A proper ventilation system in your sauna regulates air temperature, bringing fresh air into the sauna and pushing the old stale air out. Most saunas come with two vents that include a lower (Intake) and an upper (exhaust) vent to provide good air circulation. The lower vent brings air in for a comfortable atmosphere, and the upper vent dispels used air.

Passive vs. Active Ventilation:

Passive ventilation systems: also known as natural ventilation consists of letting natural air move into the sauna and escaping through passive vents without the use of mechanical ventilation systems and rely on natural air currents to ventilate your sauna.

Active ventilation systems: do not rely on natural airflow. Instead, it is a system that uses mechanical fans to provide air circulation into your sauna space.

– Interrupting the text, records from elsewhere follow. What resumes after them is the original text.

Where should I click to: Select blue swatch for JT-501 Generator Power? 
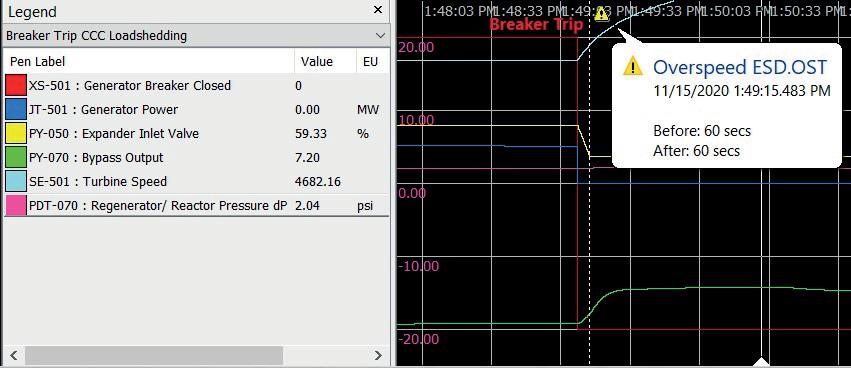(16, 110)
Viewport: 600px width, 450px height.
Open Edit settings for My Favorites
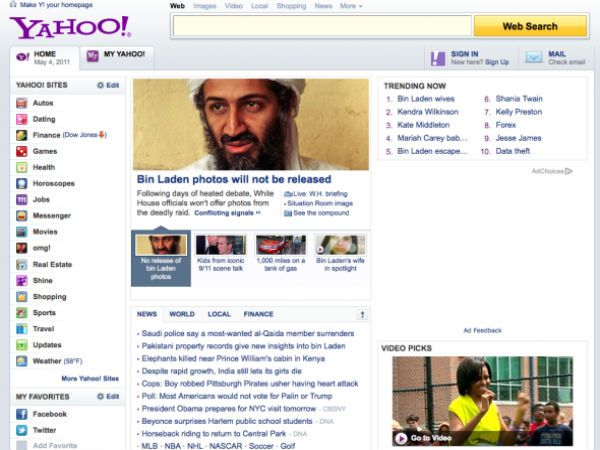[x=108, y=397]
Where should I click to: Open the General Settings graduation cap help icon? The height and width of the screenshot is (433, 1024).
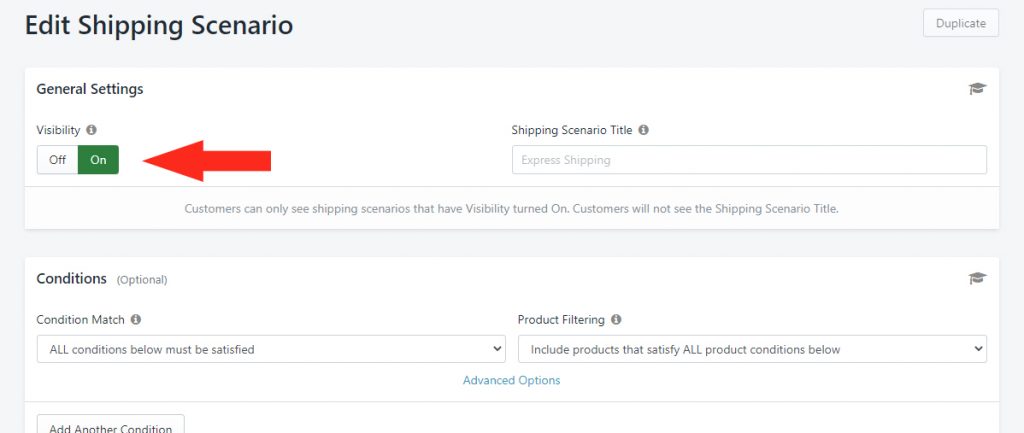click(x=977, y=89)
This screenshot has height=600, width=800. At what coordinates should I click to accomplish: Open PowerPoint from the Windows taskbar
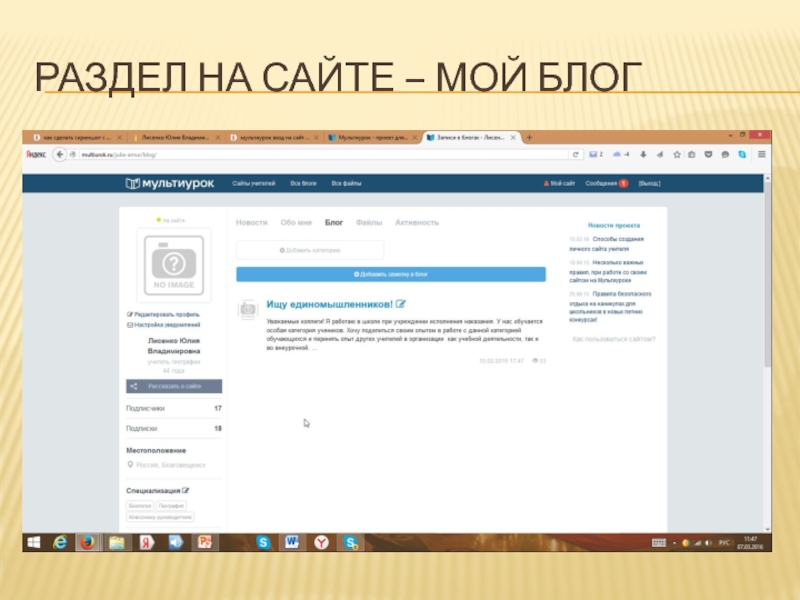[x=205, y=542]
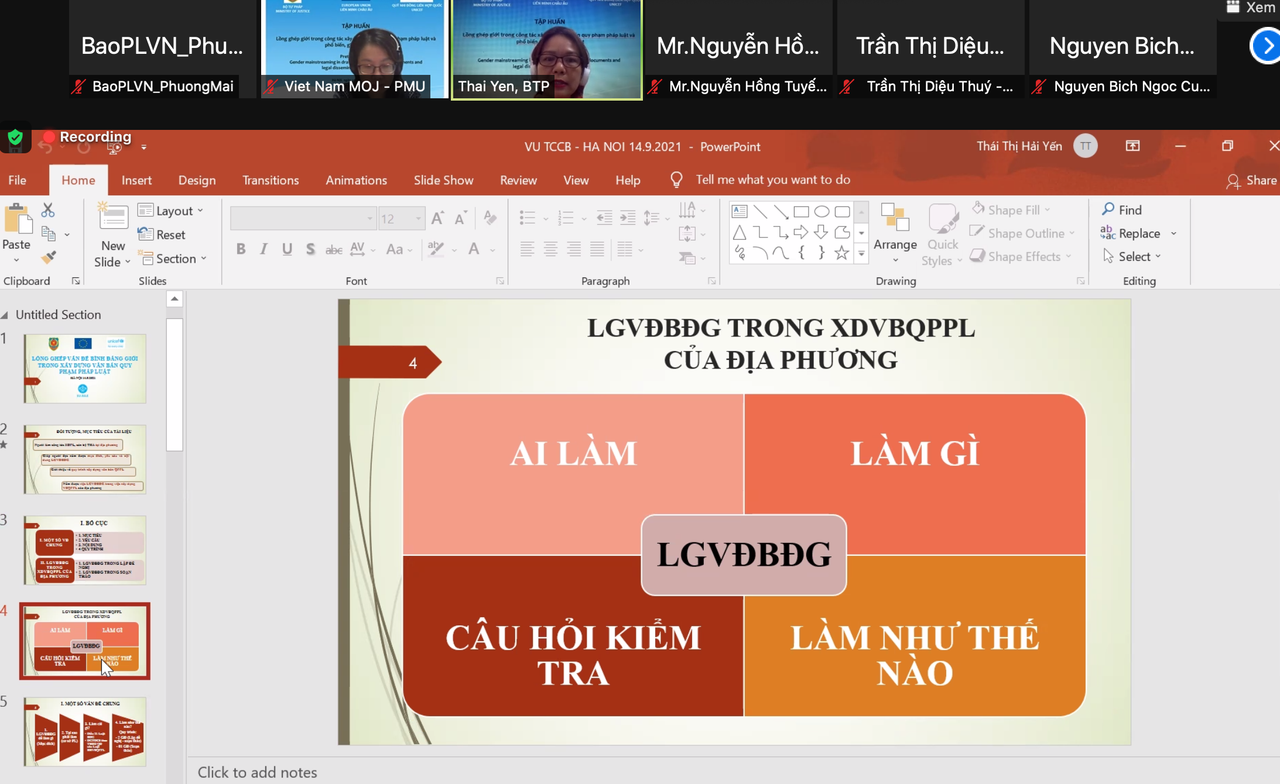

When choosing which one to use, it is completely up to you. Active ventilation may provide a more consistent ventilation system for your sauna.

Where to Place Your Sauna Ventilation System:

When installing your sauna ventilation system you'll need both a lower (intake) and an upper (exhaust) vent to provide good circulation for your sauna.

Another way to ventilate your sauna is to add a ½" crack to the bottom of your sauna door which will act as the lower (intake) vent to allow air to come in and keep your floor dry. This will act as a blow dryer running along the floor to feed air to your sauna.

When placing your sauna ventilation system it all comes down to personal preference on where you want to place it.

  • Lower (intake) can be placed under the heater or from the bottom of your sauna door (your preference).
  • The upper (exhaust) intake can be placed either under the benches so that it is hidden, 6” under the ceiling level, or on the ceiling (your preference).

Reasons For Ventilating Your Sauna:

A proper ventilation system will supply the sauna heater oxygen needed for good wood burning (If a wood burning stove is used) and circulation (if the sauna has an electric heater).

A well installed ventilation system will also remove sweat from the air which will make it easier to breathe and when you're done with your sauna session or your sauna is not in use, a ventilation system will also help remove moisture and provide fresh air so that the wood in your sauna will dry faster and more efficiently.

If your sauna isn't ventilated or not well ventilated it can be dangerous for your health because the lack of fresh oxygen can cause dizziness and therefore result in an unpleasent sauna experiance.

Conclusion:

A well-constructed and working ventilation system is necessary for a quality sauna. The efficiency of the sauna ventilation system is equally crucial as the sauna heater's capacity. For both the longevity and comfort of your sauna experience, proper ventilation is essential.